== EXERCISE DIRECTIONS ==
Copying each record below exactly is the whole task.

== DATA TO USE ==

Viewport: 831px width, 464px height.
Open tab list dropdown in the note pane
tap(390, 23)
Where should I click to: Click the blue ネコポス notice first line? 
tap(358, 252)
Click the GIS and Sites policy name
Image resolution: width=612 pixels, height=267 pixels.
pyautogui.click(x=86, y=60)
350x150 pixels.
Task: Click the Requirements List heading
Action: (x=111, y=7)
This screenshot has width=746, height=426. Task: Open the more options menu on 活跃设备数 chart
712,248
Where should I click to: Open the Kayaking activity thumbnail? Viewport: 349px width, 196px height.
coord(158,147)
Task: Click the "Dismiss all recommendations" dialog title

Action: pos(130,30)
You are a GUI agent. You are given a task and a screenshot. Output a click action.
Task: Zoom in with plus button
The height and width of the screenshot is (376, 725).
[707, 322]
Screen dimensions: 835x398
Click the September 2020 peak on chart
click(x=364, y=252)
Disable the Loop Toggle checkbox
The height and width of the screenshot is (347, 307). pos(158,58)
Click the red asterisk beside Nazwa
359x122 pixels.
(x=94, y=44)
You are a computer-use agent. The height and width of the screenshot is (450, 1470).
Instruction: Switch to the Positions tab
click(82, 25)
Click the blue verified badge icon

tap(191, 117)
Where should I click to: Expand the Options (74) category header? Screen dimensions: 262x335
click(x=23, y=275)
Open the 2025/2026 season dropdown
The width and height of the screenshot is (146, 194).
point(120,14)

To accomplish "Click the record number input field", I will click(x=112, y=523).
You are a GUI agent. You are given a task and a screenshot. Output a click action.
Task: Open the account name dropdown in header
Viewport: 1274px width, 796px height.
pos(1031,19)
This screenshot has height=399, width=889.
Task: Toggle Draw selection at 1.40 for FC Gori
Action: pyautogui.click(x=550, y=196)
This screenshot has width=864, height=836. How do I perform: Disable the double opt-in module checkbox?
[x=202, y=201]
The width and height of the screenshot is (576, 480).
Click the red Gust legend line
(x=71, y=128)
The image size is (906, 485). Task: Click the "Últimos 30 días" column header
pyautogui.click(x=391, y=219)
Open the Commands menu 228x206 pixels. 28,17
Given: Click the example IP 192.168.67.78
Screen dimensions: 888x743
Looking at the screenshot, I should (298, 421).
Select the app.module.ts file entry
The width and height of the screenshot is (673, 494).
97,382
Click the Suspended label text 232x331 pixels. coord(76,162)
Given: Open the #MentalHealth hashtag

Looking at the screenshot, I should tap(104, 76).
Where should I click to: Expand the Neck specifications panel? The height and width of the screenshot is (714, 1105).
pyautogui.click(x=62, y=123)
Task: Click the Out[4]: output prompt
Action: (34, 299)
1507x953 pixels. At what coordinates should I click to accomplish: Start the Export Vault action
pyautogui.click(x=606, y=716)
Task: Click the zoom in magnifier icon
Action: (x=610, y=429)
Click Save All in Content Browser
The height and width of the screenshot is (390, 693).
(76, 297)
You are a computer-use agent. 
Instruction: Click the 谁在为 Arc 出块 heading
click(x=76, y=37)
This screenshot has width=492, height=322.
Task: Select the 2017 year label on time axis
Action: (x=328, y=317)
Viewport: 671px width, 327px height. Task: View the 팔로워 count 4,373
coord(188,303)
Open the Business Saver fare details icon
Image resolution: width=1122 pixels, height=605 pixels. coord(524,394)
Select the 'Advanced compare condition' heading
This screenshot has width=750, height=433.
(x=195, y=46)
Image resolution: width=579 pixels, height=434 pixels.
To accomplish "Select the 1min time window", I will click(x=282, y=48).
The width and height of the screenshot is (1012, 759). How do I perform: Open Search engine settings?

== WRITTEN SOLUTION ==
Viewport: 831px width, 464px height.
Open tab list dropdown in the note pane
tap(390, 23)
Where should I click to: Click the blue ネコポス notice first line? 
tap(358, 252)
Click the GIS and Sites policy name
Image resolution: width=612 pixels, height=267 pixels.
pyautogui.click(x=86, y=60)
350x150 pixels.
Task: Click the Requirements List heading
Action: (x=111, y=7)
This screenshot has width=746, height=426. Task: Open the more options menu on 活跃设备数 chart
712,248
Where should I click to: Open the Kayaking activity thumbnail? Viewport: 349px width, 196px height.
coord(158,147)
Task: Click the "Dismiss all recommendations" dialog title

Action: pos(130,30)
You are a GUI agent. You are given a task and a screenshot. Output a click action.
Task: Zoom in with plus button
The height and width of the screenshot is (376, 725).
[707, 322]
Screen dimensions: 835x398
Click the September 2020 peak on chart
click(x=364, y=252)
Disable the Loop Toggle checkbox
The height and width of the screenshot is (347, 307). pos(158,58)
Click the red asterisk beside Nazwa
359x122 pixels.
(x=94, y=44)
You are a computer-use agent. The height and width of the screenshot is (450, 1470).
Instruction: Switch to the Positions tab
click(82, 25)
Click the blue verified badge icon

tap(191, 117)
Where should I click to: Expand the Options (74) category header? Screen dimensions: 262x335
click(x=23, y=275)
Open the 2025/2026 season dropdown
The width and height of the screenshot is (146, 194).
point(120,14)

To accomplish "Click the record number input field", I will click(x=112, y=523).
You are a GUI agent. You are given a task and a screenshot. Output a click action.
Task: Open the account name dropdown in header
Viewport: 1274px width, 796px height.
pos(1031,19)
This screenshot has height=399, width=889.
Task: Toggle Draw selection at 1.40 for FC Gori
Action: pyautogui.click(x=550, y=196)
This screenshot has width=864, height=836. How do I perform: Disable the double opt-in module checkbox?
[x=202, y=201]
The width and height of the screenshot is (576, 480).
Click the red Gust legend line
(x=71, y=128)
The image size is (906, 485). Task: Click the "Últimos 30 días" column header
pyautogui.click(x=391, y=219)
Open the Commands menu 228x206 pixels. 28,17
Given: Click the example IP 192.168.67.78
Screen dimensions: 888x743
Looking at the screenshot, I should (298, 421).
Select the app.module.ts file entry
The width and height of the screenshot is (673, 494).
97,382
Click the Suspended label text 232x331 pixels. coord(76,162)
Given: Open the #MentalHealth hashtag

Looking at the screenshot, I should tap(104, 76).
Where should I click to: Expand the Neck specifications panel? The height and width of the screenshot is (714, 1105).
pyautogui.click(x=62, y=123)
Task: Click the Out[4]: output prompt
Action: (34, 299)
1507x953 pixels. At what coordinates should I click to accomplish: Start the Export Vault action
pyautogui.click(x=606, y=716)
Task: Click the zoom in magnifier icon
Action: (x=610, y=429)
Click Save All in Content Browser
The height and width of the screenshot is (390, 693).
(76, 297)
You are a computer-use agent. 
Instruction: Click the 谁在为 Arc 出块 heading
click(x=76, y=37)
This screenshot has width=492, height=322.
Task: Select the 2017 year label on time axis
Action: (x=328, y=317)
Viewport: 671px width, 327px height. Task: View the 팔로워 count 4,373
coord(188,303)
Open the Business Saver fare details icon
Image resolution: width=1122 pixels, height=605 pixels. coord(524,394)
Select the 'Advanced compare condition' heading
This screenshot has width=750, height=433.
(x=195, y=46)
Image resolution: width=579 pixels, height=434 pixels.
To accomplish "Select the 1min time window", I will click(x=282, y=48).
The width and height of the screenshot is (1012, 759). How do I perform: Open Search engine settings?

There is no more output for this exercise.